У Карим-и Ширина, известного также как Горный Роммель [62] , была другая мысль, совершенно дьявольский план. Он тоже не сомневался, что Самал смылся, чтобы подмазаться к противнику, он знал, что против нас ночью направят большие силы. Карим устроил засаду рядом с вершиной, где они находились. Мы выдвинулись вперед и оказались прямо у противника под носом, чтобы ударить, как только они выползут из окопов. Я совершенно не разбирался в стратегии, тактике и во всех этих штуках. Умел одно: обнаружить противника и открыть огонь. Около полуночи вражеский отряд выдвинулся с вершины, они пели знаменитую песню «Снова дождь». Когда они с нами поравнялись, я выкрикнул, как всегда хрипло:
62
Отсылка к Эрвину Роммелю (1891–1944) — немецкому военачальнику, командиру войск Оси в Северной Африке.
— В атаку. Огонь!
Я еще и докричать не успел, а некоторые из тамошних бедолаг уже отправились на небеса. Катастрофа разразилась, когда мы взяли одиннадцать из них живыми. Зная, что Карим-и Ширин будет с ними играть и заиграет до смерти, я пожалел, что мы их просто не прикончили.
Очень уж кровожадными были эти его дьявольские игры.
Мы в тот вечер устали как собаки, вернулись все в крови, порохе и пыли. Борода моя пропиталась кровью. Добрались до какого-то прудика, я прыгнул в воду. Помню, как другие разводили костер. Я плыл, так и не сняв вещмешка, и гомон бойцов, ставивших лагерь, и лай бродячих собак пробудили во мне чувство, которого я не испытывал уже давно: чувство сопричастности красоте природы, красоте ночи, красоте жизни. Я вылез из воды и уселся на камень в сторонке.

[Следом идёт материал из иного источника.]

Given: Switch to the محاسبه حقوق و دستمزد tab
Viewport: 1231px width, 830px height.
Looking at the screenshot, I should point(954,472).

Слышал, как Карим-и Ширин избивает одного из пленных. Стояла приятная прохлада, воздух был чист, горы окутывали тишина и свет звезд — как будто сама природа пыталась показать нам тщету войн. Я промокнул бороду кушаком, встал неподвижно. Кажется, в ту прохладную ночь я стал другим человеком. Гибель ребенка что-то разбила в моем сердце.